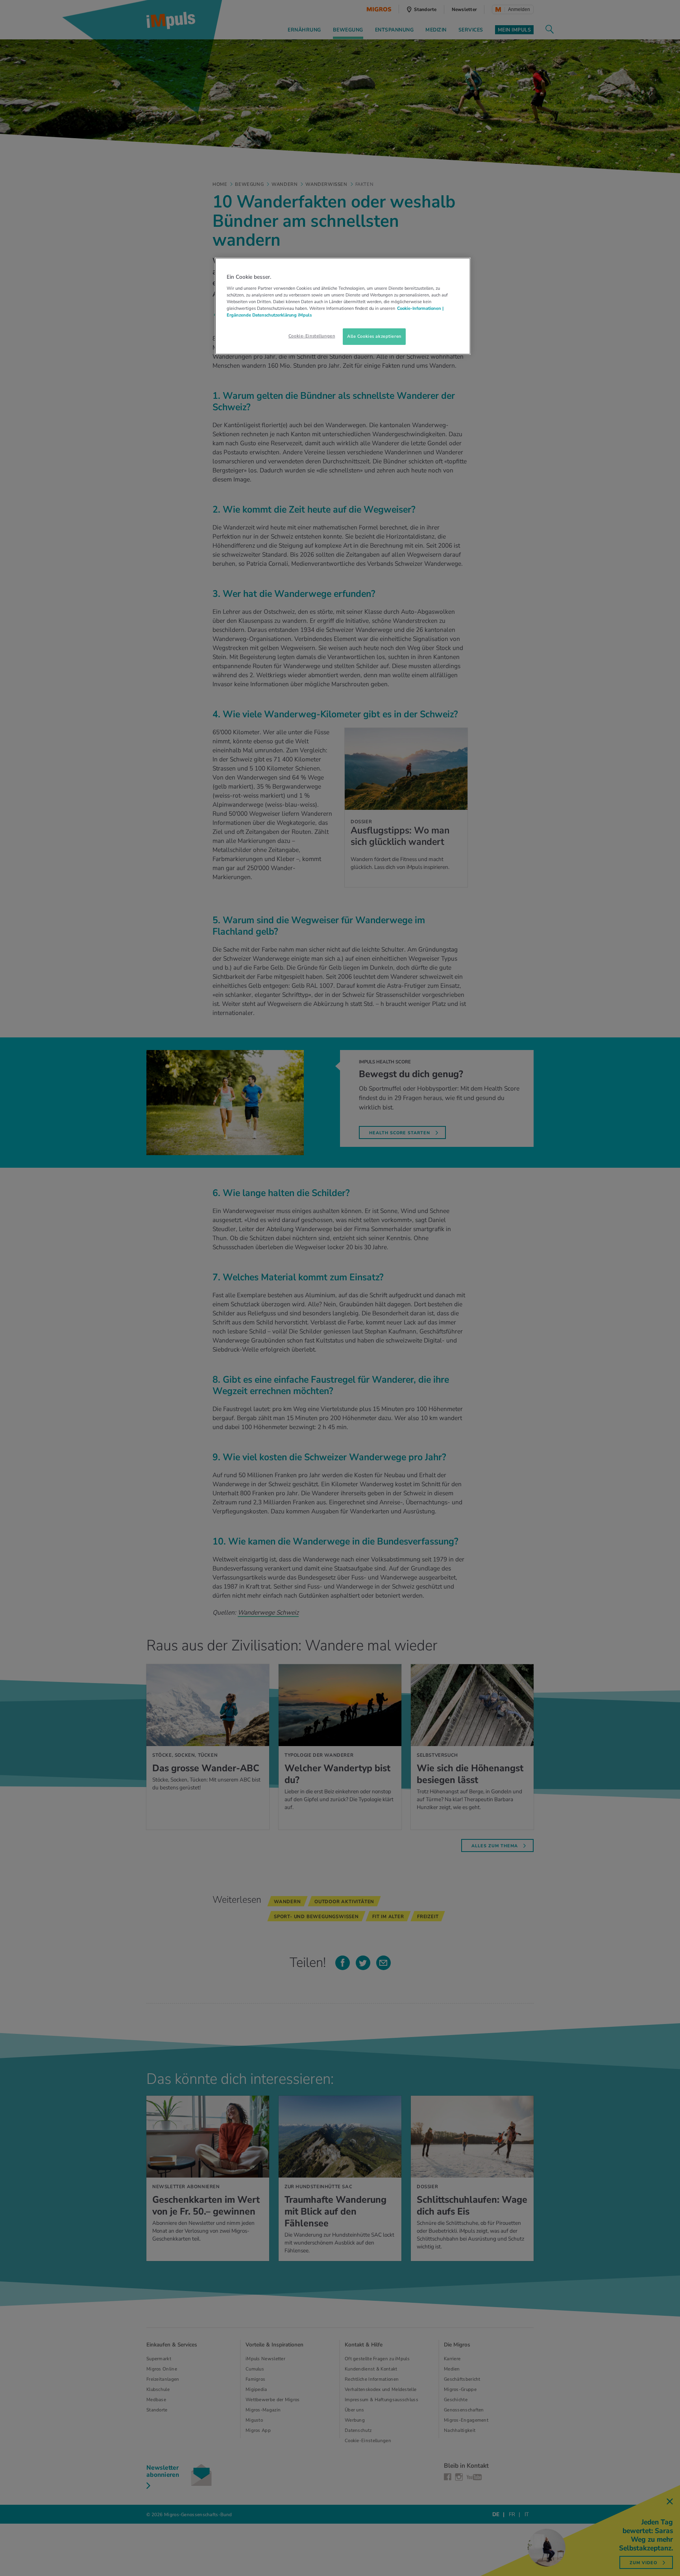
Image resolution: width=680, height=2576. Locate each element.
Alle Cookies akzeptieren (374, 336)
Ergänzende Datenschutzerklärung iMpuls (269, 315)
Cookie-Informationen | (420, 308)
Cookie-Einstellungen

WHAT THE TASK REQUIRES
Beginning at the line that holds "Ergänzende Datenschutzerklärung iMpuls", reproduce the lines exactly up to and including the final line of the entries.

RESULT OF THIS TASK
Ergänzende Datenschutzerklärung iMpuls (269, 315)
Cookie-Informationen | (420, 308)
Cookie-Einstellungen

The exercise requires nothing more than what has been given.